На дворе бледно серебрилась трава. По центру ее затмевало остроугольное теневое пятно колодезного навеса, по закрайку лежала ершистая тень плетня. Слабо белела грядка телеги с пучками соломы.
Полная луна висела высоко над лесом. Вкруг нее зыбко проступало прозрачное голубоватое кольцо радуги – лунной радуги. С приближением к осени ночи настали темные, пронзительные, звезды горели над землей густо и четко. В застывших накатах небесного пространства звезды роились слоями: ближе к земле – крупными яркими сапфирами, а выше и дальше – россыпями мелкого бисера, а еще выше – мерцающими пылинками, терявшимися в безмерной глубине, которую человеку никогда не достичь, не познать и не обмыслить.
Для чего живет человек? Нашто ему жизнь дадена? Егор Николаевич остановился посреди двора, застигнутый этой неразрешимой печальной загадкою. Впервые пришла она ему на ум. Впервые тронула за живое, занозила сердце. Но он вскоре понял, откуда в нем это тоскливое раздумчивое дуновение. Над ним, над его домом, над всем, что было вокруг в этом подлунном мире, понависла война. День-два – и ему собирать походный сидор и отправляться туда, на запад, откуда исходил не слышимый ухом, не видимый глазом ток нешуточно разметнувшегося побоища.

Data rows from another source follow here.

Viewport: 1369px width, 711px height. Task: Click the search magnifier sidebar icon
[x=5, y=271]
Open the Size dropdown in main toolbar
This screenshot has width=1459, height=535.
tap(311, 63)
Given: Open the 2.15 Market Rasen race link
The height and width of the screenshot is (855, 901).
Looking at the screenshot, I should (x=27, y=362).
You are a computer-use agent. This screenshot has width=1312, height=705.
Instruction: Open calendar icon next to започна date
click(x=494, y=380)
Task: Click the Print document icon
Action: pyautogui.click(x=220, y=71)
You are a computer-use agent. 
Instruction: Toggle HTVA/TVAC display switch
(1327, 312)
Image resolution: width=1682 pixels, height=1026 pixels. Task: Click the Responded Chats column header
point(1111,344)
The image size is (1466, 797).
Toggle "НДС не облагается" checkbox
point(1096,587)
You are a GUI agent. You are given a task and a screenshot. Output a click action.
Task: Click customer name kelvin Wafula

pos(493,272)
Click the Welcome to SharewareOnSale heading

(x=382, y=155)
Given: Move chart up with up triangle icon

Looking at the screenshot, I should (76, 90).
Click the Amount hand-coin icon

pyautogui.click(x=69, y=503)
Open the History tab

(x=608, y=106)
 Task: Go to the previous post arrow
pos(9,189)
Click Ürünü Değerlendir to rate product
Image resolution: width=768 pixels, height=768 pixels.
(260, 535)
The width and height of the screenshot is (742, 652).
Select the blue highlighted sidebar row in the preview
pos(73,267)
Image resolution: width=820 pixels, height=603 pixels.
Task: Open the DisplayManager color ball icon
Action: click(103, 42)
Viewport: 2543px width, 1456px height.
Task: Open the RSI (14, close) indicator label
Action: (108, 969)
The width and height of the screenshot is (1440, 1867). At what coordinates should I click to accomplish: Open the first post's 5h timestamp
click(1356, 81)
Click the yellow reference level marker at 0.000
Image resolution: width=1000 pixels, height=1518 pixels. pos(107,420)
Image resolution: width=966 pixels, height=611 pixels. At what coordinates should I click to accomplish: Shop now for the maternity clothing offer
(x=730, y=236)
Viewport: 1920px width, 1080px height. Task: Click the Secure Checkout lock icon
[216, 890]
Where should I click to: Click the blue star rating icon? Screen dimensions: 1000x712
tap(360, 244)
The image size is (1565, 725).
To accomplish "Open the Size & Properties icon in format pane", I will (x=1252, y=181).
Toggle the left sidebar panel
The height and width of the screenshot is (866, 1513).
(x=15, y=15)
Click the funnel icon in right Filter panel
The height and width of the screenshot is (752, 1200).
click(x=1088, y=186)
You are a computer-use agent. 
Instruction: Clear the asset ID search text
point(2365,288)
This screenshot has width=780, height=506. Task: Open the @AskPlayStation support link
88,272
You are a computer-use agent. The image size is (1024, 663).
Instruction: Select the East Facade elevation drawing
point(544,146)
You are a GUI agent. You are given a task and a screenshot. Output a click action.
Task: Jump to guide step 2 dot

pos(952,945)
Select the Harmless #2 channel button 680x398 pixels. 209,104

Он стоял возле своего дома как заблудившийся, потерянный и себе не принадлежащий, уже ввергнутый в сумятицу необъяснимой человеческой истории, – стоял под чистым тоном лунного излучения, под скопищем в застылых небесных волнах крупных и мелких звезд.
…В сенях слышится шорох, осторожная поступь. На крыльцо в белой ночной рубахе выходит Елизавета Андреевна. Она видит, что посреди двора, на лунном свету, в исподней белой рубахе, от мелового свечения которой веет чем-то упокойницким, стоит ее муж. Длинная тень его тянется к ее босым ногам.
– Ты чего, Егор? Пошто не спишь? – тихо спрашивает она, подходит и легонько притрагивается к его руке. Она боится тех белых одежд, что на нем и на ней, а еще – его неподвижности и зачарованной глухонемоты.
– Надо было с Федором-то повидаться. Зря на суд не поехал. Негоже расстались, – немного спустя отвечает он, стыдясь и увертываясь от испытующей темноты глаз Елизаветы Андреевны.